Ashneer Grover demonstrates that the new start-up culture suffers. He is the co-founder and the current managing director of BharatPe, denied that his recent troubles had influenced the acquisitions he made on Shark Tank India. On the contrary, he said that he invested in more enterprises than what was broadcast on television.
Ashneer was asked about rumors that several of his ventures on Shark Tank India had gone through and entrepreneurs are returning the cheques’ in an interview with Money Control. “That’s the funniest thing I’ve ever heard,” he said. All of my Shark Tank investments have been completed. A few deals I missed on the broadcast that the owners wanted me to do. As a result, I’ve had to write more checks than I’ve seen on television.”
Ashneer was one of the judges on Shark Tank India, where entrepreneurs pitch their start-up ideas and seek investment and mentoring from the “sharks” in exchange for shares in their company. On Friday, the show’s first season, broadcast on Sony Entertainment Television, concluded.
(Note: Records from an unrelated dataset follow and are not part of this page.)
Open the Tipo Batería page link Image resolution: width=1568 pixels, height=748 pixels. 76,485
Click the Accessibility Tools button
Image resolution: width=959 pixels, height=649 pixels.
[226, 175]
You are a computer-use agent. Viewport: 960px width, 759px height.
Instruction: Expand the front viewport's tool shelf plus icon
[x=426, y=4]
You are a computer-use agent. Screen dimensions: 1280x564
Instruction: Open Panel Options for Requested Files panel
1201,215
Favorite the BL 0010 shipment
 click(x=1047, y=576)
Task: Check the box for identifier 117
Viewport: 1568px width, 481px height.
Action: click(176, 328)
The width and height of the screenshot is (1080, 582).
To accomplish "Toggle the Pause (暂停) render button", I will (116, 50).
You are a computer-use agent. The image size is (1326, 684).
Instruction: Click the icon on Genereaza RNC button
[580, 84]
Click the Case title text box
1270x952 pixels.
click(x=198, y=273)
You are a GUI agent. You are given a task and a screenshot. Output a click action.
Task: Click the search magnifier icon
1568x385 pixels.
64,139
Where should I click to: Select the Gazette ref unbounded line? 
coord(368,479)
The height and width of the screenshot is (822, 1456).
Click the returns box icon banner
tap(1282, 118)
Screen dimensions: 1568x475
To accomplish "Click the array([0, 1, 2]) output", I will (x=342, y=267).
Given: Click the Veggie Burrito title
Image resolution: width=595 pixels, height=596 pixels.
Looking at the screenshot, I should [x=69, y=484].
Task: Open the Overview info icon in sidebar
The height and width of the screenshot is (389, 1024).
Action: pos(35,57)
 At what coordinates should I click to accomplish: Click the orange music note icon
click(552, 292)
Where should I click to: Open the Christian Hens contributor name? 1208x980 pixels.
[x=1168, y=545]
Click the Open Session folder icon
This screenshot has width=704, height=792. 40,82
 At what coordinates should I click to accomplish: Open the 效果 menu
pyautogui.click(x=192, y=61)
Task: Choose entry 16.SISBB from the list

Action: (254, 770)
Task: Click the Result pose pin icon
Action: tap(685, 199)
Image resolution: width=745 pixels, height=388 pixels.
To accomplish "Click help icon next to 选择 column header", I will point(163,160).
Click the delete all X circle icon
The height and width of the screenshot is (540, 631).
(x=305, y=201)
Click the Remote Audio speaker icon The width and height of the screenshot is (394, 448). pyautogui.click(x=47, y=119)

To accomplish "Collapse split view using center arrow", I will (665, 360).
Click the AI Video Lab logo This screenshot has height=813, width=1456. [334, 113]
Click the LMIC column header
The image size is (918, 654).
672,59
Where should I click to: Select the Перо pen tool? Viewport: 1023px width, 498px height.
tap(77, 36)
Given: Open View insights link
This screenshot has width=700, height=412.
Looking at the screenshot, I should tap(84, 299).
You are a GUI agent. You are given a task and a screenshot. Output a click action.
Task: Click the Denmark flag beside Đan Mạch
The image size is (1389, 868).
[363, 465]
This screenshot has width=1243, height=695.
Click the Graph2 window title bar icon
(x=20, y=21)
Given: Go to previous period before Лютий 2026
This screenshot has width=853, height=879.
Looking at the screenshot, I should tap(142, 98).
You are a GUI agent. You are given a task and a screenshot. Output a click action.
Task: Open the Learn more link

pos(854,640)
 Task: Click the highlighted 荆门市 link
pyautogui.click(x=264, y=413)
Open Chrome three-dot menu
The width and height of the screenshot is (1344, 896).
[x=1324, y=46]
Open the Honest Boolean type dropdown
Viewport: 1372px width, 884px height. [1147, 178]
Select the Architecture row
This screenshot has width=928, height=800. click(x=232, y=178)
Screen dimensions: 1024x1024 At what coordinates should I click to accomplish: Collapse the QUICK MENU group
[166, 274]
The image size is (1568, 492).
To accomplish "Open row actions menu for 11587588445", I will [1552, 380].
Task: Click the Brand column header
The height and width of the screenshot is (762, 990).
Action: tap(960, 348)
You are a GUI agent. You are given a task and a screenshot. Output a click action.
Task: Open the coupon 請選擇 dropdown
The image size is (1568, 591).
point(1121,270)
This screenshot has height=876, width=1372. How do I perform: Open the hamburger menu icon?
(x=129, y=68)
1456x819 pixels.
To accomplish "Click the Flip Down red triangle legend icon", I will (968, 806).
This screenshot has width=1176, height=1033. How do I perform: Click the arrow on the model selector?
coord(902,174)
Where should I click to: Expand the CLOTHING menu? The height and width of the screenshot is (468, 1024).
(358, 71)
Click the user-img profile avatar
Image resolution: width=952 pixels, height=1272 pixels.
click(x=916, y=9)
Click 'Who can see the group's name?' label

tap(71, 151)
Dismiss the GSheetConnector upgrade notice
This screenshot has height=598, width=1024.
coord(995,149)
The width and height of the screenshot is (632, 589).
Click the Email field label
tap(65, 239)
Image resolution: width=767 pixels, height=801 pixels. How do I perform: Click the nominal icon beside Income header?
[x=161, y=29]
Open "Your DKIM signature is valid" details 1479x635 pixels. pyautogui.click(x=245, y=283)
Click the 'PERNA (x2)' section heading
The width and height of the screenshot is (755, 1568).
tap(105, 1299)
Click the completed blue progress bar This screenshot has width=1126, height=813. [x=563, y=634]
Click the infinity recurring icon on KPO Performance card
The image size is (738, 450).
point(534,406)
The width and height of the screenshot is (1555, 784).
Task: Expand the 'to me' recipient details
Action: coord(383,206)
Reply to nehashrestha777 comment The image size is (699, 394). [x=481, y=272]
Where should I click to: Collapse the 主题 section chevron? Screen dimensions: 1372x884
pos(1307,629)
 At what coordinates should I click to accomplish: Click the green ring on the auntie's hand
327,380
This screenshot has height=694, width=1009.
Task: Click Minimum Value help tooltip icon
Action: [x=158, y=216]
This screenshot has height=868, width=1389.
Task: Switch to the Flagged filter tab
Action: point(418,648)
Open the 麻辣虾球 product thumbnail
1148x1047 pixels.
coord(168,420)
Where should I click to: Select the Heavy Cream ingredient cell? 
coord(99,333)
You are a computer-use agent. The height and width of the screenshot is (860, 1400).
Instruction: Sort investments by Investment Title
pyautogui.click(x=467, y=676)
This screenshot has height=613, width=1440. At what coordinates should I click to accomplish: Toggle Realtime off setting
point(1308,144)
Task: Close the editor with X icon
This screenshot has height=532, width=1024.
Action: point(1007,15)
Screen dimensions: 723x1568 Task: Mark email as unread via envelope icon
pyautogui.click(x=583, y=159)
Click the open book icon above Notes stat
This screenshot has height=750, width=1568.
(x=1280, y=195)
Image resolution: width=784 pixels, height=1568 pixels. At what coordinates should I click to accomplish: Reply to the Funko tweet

Reality talent shows, such as American Idol, have a defined format. The judge, the one who performs the “balancing act,” and the bully are the three judges. On Shark Tank India, Ashneer Grover, who portrayed the latter role, was not putting on a show. He was even underplaying his abrasiveness on TV if the audiotape of him allegedly assaulting, threatening, and berating a Kotak bank staffer is any indication. Unfortunately, as easy as it is to dismiss the BharatPe co-claimed founder’s verbal attack as an isolated incident, his behavior may be representative of a large segment of India’s entitled elite.
Grover, who was placed on leave when the controversy broke, symbolizes the start-up culture, which has recently been lauded for creating a new eco-system that is free of the old injustices and hierarchies. The aspirational paradigm includes BharatPe, a “unicorn” worth $3 billion. However, Grover’s alleged yelling at a bank staff is an example of an older, unfortunately, more entrenched, pattern of behavior. The sheer rudeness of the language and tone is indicative of feudal hubris. Even the self-made tycoon might treat others as if they don’t have any.
Following Grover’s outburst, concerns have been raised about the poisonous work atmosphere prevalent in India’s start-ups. If the wealthy and powerful need a lesson in decency, they should look at the Kotak employee’s behavior during the call. He was courteous, assertive, and persistent in reminding Grover not to squander the respect he had fought so hard to win.